According to the protocals the next Assembly elections are to be held in 2011, assuming that the Assembly is still in business. It would seem that Mr Allister hopes to take enough seats from the DUP to ensure that it will no longer be the largest party at Stormont. That would leave Sinn Féin as the largest party, entitled to nominate the First Minister. The DUPs affection for devolution could not stomach such a scenario and the whole house of cards would collapse in the crisis thus created. We would be back to Direct Rule and power-sharing would be put on the back burner for a long time.

The MLAs do their best to put up a good show. Nevertheless, there are tensions behind the scenes over such issues as academic selection, the status of the Irish language and the vexatious issues of the timing of the transfer of justice and policing powers. There is a row about the boundaries of the proposed new local government districts, with rows about which council is to contain lucrative stores and factories in terms of the value of the rates which they yield. The proposal to replace the five Education and Library Boards with a single agency by the beginning of 2010 has now become unstuck, and the works of the Boards will be done by paid commissioners, without any democratic input at all, until the new agency is up and running. Don't hold your breath.

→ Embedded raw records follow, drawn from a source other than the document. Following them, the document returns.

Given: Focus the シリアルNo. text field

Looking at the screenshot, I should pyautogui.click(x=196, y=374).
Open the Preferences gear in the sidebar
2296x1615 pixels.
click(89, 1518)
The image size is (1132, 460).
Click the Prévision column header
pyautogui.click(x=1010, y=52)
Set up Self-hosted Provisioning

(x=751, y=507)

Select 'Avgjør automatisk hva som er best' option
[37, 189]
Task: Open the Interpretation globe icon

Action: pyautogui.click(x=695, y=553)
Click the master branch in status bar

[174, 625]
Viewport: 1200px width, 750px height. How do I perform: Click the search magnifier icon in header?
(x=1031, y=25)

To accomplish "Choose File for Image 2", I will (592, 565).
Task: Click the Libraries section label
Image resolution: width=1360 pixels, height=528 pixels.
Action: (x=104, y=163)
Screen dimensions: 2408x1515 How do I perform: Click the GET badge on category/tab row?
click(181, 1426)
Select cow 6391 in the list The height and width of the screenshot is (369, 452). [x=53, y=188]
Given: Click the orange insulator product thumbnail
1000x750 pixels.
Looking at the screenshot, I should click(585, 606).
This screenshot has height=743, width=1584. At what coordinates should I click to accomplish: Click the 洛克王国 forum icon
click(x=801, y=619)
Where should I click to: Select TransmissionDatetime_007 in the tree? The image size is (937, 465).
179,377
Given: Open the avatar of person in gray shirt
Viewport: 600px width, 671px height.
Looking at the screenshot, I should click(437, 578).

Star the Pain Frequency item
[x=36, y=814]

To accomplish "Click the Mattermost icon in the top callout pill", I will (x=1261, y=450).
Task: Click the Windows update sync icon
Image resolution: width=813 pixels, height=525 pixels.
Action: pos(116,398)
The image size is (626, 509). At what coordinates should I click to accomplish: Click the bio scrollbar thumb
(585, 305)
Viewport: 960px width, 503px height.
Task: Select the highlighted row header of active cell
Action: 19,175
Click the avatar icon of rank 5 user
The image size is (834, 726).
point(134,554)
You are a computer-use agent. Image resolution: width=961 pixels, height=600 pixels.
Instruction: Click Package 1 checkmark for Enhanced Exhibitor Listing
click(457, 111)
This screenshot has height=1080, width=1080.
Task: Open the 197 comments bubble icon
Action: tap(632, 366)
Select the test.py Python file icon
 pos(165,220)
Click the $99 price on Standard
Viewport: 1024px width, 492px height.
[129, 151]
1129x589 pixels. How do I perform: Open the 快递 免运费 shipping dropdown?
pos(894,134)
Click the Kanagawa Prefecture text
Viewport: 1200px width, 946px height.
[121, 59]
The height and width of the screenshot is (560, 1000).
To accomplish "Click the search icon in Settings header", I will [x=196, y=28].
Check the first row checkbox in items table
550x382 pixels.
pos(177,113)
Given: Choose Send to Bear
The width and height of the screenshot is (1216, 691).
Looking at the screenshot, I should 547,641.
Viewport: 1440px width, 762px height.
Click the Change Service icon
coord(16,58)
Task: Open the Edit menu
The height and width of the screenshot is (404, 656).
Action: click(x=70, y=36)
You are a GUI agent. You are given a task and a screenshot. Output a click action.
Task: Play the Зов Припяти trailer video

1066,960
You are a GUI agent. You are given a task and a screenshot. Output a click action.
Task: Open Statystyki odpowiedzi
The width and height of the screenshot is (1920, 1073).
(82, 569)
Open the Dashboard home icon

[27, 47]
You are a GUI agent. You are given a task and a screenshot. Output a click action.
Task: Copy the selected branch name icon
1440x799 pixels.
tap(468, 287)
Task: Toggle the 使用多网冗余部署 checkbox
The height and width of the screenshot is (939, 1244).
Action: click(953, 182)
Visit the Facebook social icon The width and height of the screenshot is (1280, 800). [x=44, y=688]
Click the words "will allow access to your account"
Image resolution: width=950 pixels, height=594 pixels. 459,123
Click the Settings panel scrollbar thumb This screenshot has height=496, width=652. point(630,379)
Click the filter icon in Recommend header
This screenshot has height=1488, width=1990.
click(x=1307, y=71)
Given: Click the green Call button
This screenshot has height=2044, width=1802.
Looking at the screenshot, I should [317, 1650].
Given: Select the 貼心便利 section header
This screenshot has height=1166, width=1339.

The DUP has also to contend with the promise by both Labour and the Tories to abolish dual or multi-mandates will be no longer able to hold down more than one elected positions, be it on a District Council, in the Assembly or at Stormont. Peter Robinson will have to choose between his job as a Member of Parliament or being First Minister at Stormont. A tricky choice:

You would never know what some of his MPs would get up to in the Mother of Parliaments without the Party leader to keep an eye on them? And how can you be First Minister in an Assembly of which you are not a member? None of this makes for stability.

Meanwhile, sinister figures await in the wings, as the activities of the dissidents remind us.

In evidence the court heard that an action had been taken by a local music fan against a firm of impresarios who had promoted a concert in the locality some time earlier. The plaintiff described how he had booked a ticket, but due to some administrative glitch, the floor staff had been unable to find him a seat. He was obliged to stand at the back for over an hour. After the interval he spotted an empty seat, but when he was asked to produce his ticket, he was informed that he was in the wrong section of the hall, as the seats were more expensive there. He was put back to the rear of the hall until the conclusion of the performance. "What you might call", said the presiding judge, "A long-standing fan."

Employees of Network Rail have been transported to a conference by coach, at a cost of £12 per head, the boss considering that rail travel was too expensive.

Irish passengers (and others) whose surname begins with O' are experiencing difficulties these days at US airports, as the computers no longer recognise the apostrophe in the names as given on passports, tickets, and other documentation. As the versions of the name do not match up, there is no end of confusion.

One of the biggest airports in the US is 'O'Hare Airport in Chicago.

There are less than 30 shoplifting days to Christmas. Ireland has recently achieved the dubious distinction of being top of the European league when it comes to shoplifting.

I blame all these swipe cards.

The Amalgamated Order of Real Bearded Santas in the US (where else?) has demanded that its members be given priority for anti-Swine Flu injections. These portly gents are responding to recent reports that obesity puts them in a higher risk category.

A new American dictionary has introduced the word 'intexticated' to describe the condition of being distracted by text messages.